Sushi + Gummy Bears + Lilacs = Happy Birthday
I am not a birthday-party person. Inviting people over for a big gathering in honor of me feels embarrassing. And yet, I have noticed that people who are birthday-party people seem to know how to celebrate—not just others—but themselves. Two years ago, I decided I would try to learn from them. I thought, "What would make me happy on my birthday?" It was 8 a.m in the morning. I did not have the money to go to Paris. I did not have the energy to book a table at a happening restaurant where my kids would order french fries then knock over their ginger ales. I wanted to eat at home. But I did not want to cook, which is a skill that, sadly, my husband doesn’t possess. So: Sushi! You’re supposed to have a cake on your birthday, but I don’t like cake. So: Gummy bears! You’re also supposed to have streamers and balloons. But streamers and balloons feel like stuffing myself into frilly party dresses with patent shoes—at age 40. So: Lilacs!
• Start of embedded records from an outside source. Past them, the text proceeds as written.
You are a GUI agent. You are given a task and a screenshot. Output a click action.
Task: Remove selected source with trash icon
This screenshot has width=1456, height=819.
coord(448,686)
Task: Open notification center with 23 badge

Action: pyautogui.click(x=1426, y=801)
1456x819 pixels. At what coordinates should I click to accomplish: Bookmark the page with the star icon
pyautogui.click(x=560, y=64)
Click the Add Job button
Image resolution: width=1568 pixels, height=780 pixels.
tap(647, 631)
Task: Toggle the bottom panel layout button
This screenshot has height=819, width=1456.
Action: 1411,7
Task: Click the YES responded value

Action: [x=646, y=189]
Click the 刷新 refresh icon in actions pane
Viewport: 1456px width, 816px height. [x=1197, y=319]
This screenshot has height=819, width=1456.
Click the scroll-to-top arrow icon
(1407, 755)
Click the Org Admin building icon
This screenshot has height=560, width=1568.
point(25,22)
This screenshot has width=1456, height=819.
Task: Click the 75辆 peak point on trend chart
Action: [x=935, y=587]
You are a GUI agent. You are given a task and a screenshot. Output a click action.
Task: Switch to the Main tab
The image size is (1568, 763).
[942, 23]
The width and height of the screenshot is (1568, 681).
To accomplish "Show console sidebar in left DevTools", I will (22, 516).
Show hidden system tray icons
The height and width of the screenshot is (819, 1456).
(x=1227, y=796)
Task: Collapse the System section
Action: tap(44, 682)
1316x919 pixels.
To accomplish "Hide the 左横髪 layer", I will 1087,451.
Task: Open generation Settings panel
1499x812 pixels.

Then I called my husband, who was able to purchase all this and arrive home by 7 p.m. and lay it out on the table. The party took 30 minutes. We ate. We sang a song. We blew out a candle on the gummy bears. And I felt great, not just because I got what I wanted, but because I had an equation that would make me feel festive about this one loaded, inevitable day of the year—and I could simply repeat it the next year. It was not a complex equation. Nobody at Princeton was going to invite me on staff or invite me out to a desert to experiment with molecules. It was the simple math of how to make myself happy. And it occurred to me that there are times when all of us need to have these kind of no-fail formulas, specific to our needs, fears and understanding of ourselves. So I came up with a few for those situations that crop up and challenge us, again and again.
(62 Episodes of True Blood + 1 Down Duvet) ÷ 2.5 Days = Monday Recovery
Let's say you are like me. I wake up 5 a.m. to get "free time" which means I exercise, or send emails, or write creatively (aka sleep on keyboard). Then I go work 9 to 10 hours a day. After that, my two kids need to eat, do homework and talk about things like "Who do you think is a faster runner? You or Daddy?" while sitting on the toilet for an hour, just to avoid going to bed. Somewhere after, they (finally) fall asleep; but before I (almost immediately) fall asleep, I read, hit "like" 600 times on Facebook and buy clothes online that don’t fit any of us but that we all wear because we're too overwhelmed to return them.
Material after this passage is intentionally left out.